Phillips’ acceleration and strength create a near-impenetrable wall in front of Leeds’ backline, and his distribution is expansive, quick, and invariably accurate. He’s easily Bielsa’s most important player, neatly blending tactical know-how with an all-action style.
Brentford might be blessed with the league’s most entertaining frontline with free-scoring 20-year-old winger Bryan Mbeumo, technically gifted Said Benrahma, and accomplished finisher Ollie Watkins. It’s the latter member of that trio whose route to the Premier League seems inevitable.
Watkins was already one of the Championship’s standout players as a wideman, but he’s flourished in a No. 9 role since Neal Maupay left for Brighton & Hove Albion last summer. He’s scored eight times with his head – he had only seven headed goals in his career before this season – and has notched a further five goals with his weaker left foot.
Overall, Watkins has scored just one fewer goal than Mitrovic while taking 34 fewer shots. The 24-year-old’s professionalism, versatility, and willingness to work off the ball make him an obvious target for Premier League clubs to sign before the next campaign.
The Championship has a legion of top-quality defenders.

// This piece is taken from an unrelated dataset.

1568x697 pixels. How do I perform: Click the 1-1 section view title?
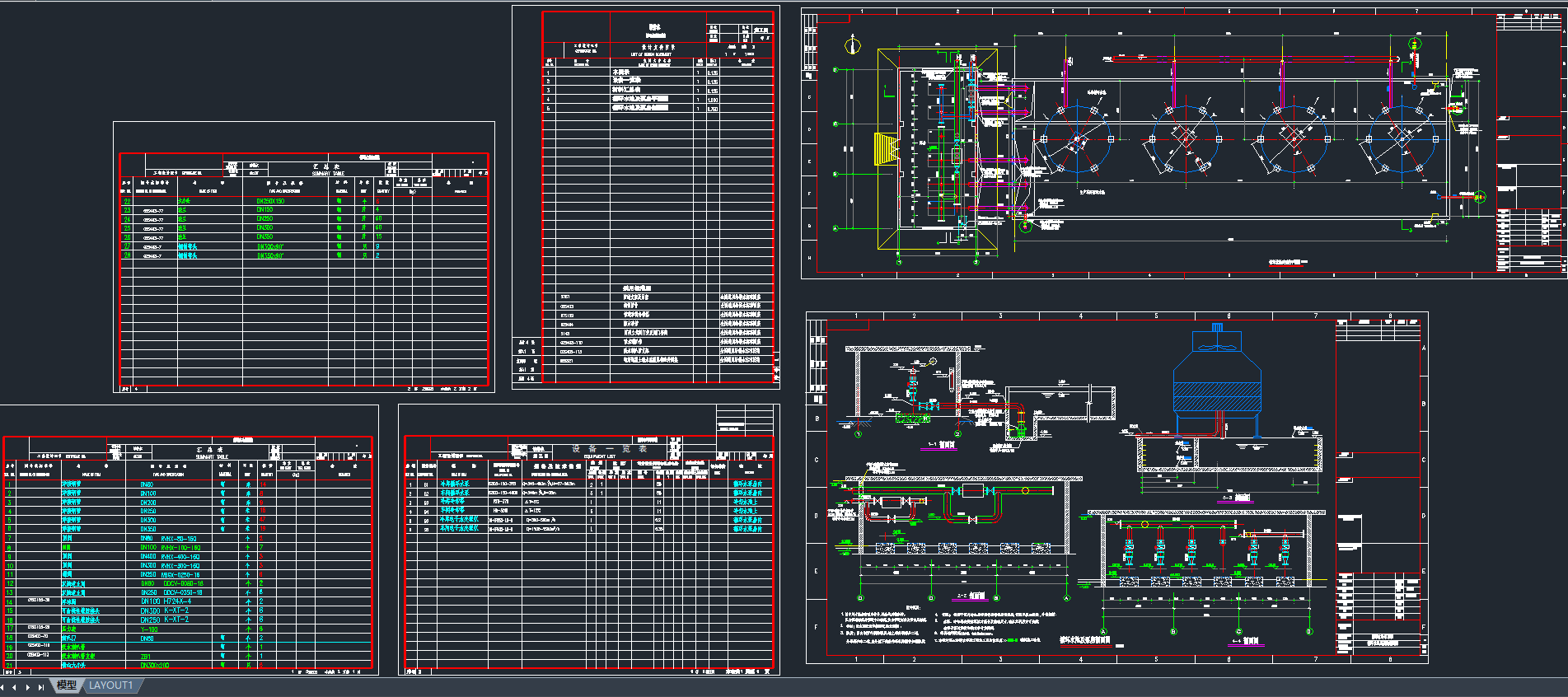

Brentford’s center-back pairing of Ethan Pinnock and Pontus Jansson is immaculate in the second tier, while Michael Hector has been superb for Fulham since his transfer from Chelsea finally cleared in January.
But the most impressive defender in the 2019-20 Championship campaign already belongs to a Premier League outfit.
White, 22, is a classy performer who only appeared in two League Cup matches for Brighton before being entrusted with a starting berth at Bielsa’s Leeds. The loanee’s composure and ease in possession have drawn comparisons to ex-Leeds man Rio Ferdinand, and he’s completed more take-ons than any other Championship center-back. White is often an instigator of Leeds attacks.
That’s not to dismiss his defensive graft. His understanding with captain Liam Cooper in the heart of Leeds’ backline is the main reason why the club has conceded the fewest goals (30) in the league. White will smash the ball from danger when required – he’s not a slave to the ball-playing tag.